Like notifications of new email, those slide in from the bottom right and reside in your Action Center. That's reason enough to consider the filtering options, as right now you can see one notification slide in for a new email on your phone, and another from the Mail or Outlook app on your PC.
Phone screen
This is one of the more interesting value-added features of Your Phone: the ability to access your phone's home screen, and by proxy, access any Android apps that may be on it. Overall it might be more convenient just to simply haul out your phone. On the other hand, if doing so would be rude, Your Phone is a convenient way to access it surreptitiously.
Because you're interacting with your phone over a Bluetooth connection, you'll notice some lag. (As a test, I tried a couple of games over the Your Phone connection; something like Angry Birds is playable, but an action game is not.) Remember that you can't easily lower your phone's volume without physically interacting with it, so you'll have to dive into the phone's settings menu to adjust it. A recent update added one-touch as well as long-press functionality.

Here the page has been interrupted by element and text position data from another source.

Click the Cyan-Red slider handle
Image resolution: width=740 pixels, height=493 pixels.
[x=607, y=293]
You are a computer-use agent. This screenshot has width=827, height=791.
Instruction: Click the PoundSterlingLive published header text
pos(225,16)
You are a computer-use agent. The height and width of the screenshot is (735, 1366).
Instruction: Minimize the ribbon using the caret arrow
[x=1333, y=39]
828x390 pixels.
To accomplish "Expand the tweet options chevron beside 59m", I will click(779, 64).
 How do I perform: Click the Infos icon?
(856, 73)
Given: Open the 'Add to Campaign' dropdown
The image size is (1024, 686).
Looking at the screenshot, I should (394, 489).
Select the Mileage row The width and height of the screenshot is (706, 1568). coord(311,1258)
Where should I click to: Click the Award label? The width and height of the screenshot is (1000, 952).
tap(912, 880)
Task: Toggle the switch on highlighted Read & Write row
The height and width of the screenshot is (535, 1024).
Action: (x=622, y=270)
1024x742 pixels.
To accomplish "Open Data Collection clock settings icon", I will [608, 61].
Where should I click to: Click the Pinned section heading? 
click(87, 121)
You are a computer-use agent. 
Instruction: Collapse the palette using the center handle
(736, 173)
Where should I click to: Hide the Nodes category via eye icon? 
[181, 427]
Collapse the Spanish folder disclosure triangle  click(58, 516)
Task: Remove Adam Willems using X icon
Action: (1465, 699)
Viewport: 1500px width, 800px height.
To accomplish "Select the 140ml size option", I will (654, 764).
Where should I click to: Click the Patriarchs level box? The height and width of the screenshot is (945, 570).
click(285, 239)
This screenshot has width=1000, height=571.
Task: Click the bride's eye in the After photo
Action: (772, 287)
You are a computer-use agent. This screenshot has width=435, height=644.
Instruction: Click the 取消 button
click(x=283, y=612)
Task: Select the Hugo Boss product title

If there's an Android app that you need to access surreptitiously, with no Windows or web counterpart available, the phone screen feature can be handy.
Calls
With the recently announced Calls, Your Phone finally becomes…a phone. Make sure that you enable your phone to share its contact list with Windows. Calls doesn't appear to access the Windows 10 People app or Outlook, which is where Windows would store that contact information.
Calls allows you to use your laptop's speaker and mic to talk to callers, which of course is anything but discreet. On the other hand, if you're working in a private office, you don't need to unearth your phone to answer or place a call.
Assuming you've never used Skype before, it can be rather fun to place and respond to a call from your PC. I did notice a bit of an echo or "tunnel" effect when responding to callers, though that may be patched out over time.
So is Your Phone ultimately useful? It can be, in the sense that an Android watch or Apple Watch allows you to surreptitiously glance at your wrist—or in this case, your screen—to see what your phone is reporting. A wearable does much more—but that's an additional device and an additional cost.
Fortunately, the most basic functions are probably the most useful: the ability to see and respond to texts and notifications, as well as to grab a photo from your phone and use it quickly within a Windows application. Those Your Phone features are available now, via a broad range of phones and PCs. They're definitely worth trying out.
This story was updated on Feb. 20 with updated information.